- Directed by: Karen Skloss
- Cinematography: Matthias Grunsky
- Edited by: Mike Saenz
- Music by: Graham Reynolds
- Production companies: Arts+Labor The Folding Animals
- Distributed by: GatebreakR (world)
- Release date: 10 March 2017 (United States);
- Running time: 74 minutes
- Country: United States
- Language: English

= The Honor Farm =

Drama and thriller film

The Honor Farm is a drama and thriller film directed by Karen Skloss. It was released on March 10, 2017 in the South by Southwest Film Festival.

== Synopsis ==
After the prom, Lucy decides to join a group of young misfits to go to a psychedelic party on a haunted farm, where strange events are witnessed.

== Cast ==
- Olivia Applegate as Lucy
- Louis Hunter as JD
- Dora Madison as Laila
- Liam Aiken as Sinclair
- Katie Folger as Annie
- Michael Eric Reid as Jesse
- Mackenzie Astin as Dr.

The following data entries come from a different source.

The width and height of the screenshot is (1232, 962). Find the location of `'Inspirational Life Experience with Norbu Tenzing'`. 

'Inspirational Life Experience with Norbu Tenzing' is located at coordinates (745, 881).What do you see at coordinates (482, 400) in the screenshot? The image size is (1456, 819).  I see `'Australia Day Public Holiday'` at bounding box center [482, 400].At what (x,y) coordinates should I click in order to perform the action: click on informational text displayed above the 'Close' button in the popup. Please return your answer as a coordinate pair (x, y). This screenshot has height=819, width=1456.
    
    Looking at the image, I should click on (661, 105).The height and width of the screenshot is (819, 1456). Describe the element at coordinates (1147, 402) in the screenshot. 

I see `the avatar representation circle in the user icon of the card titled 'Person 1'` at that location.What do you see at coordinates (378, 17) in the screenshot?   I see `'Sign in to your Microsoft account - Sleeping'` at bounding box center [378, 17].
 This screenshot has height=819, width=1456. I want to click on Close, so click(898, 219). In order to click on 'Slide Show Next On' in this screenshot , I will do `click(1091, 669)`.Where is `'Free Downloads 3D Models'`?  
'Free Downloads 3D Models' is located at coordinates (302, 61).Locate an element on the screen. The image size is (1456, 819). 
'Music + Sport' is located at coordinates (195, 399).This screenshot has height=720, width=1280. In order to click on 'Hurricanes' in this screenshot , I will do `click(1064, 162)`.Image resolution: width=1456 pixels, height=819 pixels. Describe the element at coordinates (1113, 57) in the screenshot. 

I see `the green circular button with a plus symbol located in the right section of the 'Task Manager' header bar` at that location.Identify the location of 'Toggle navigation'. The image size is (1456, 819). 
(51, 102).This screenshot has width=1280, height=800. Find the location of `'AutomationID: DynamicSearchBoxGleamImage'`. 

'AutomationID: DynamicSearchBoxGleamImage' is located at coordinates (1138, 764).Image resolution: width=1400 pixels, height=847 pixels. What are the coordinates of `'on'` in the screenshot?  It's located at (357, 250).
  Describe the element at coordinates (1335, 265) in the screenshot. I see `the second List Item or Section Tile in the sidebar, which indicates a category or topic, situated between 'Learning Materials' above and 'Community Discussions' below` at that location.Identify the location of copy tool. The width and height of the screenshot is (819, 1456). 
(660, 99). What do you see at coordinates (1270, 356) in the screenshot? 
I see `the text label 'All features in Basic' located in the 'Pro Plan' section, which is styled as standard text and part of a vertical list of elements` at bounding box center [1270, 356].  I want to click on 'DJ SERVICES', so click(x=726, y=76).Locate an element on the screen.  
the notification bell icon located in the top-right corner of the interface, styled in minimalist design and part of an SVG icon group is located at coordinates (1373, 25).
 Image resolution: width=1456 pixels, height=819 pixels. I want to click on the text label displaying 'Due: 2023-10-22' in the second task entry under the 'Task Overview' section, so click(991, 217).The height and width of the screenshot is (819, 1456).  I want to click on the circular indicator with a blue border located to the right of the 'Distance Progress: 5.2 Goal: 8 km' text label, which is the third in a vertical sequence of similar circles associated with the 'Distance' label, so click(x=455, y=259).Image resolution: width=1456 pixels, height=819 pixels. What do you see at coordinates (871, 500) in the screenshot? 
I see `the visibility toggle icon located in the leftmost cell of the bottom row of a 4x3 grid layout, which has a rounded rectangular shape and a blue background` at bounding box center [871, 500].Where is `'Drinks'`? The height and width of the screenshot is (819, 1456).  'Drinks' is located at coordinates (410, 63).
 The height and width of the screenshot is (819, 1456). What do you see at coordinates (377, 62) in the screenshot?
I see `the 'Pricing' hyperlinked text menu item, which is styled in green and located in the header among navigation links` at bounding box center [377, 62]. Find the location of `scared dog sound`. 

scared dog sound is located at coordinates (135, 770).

Meyer
- Christina Parrish as Zoe
- Josephine McAdam as Shanti
- Jonny Mars as Roosevelt
- Will Brittain as Jacob
- Samuel Davis as Sheldon

== Reception ==

In his review for ScreenAnarchy, J Hurtado writing that "the combination of non-linear story-telling, interminable dream sequences, and fractured reality make the film very hard to connect with."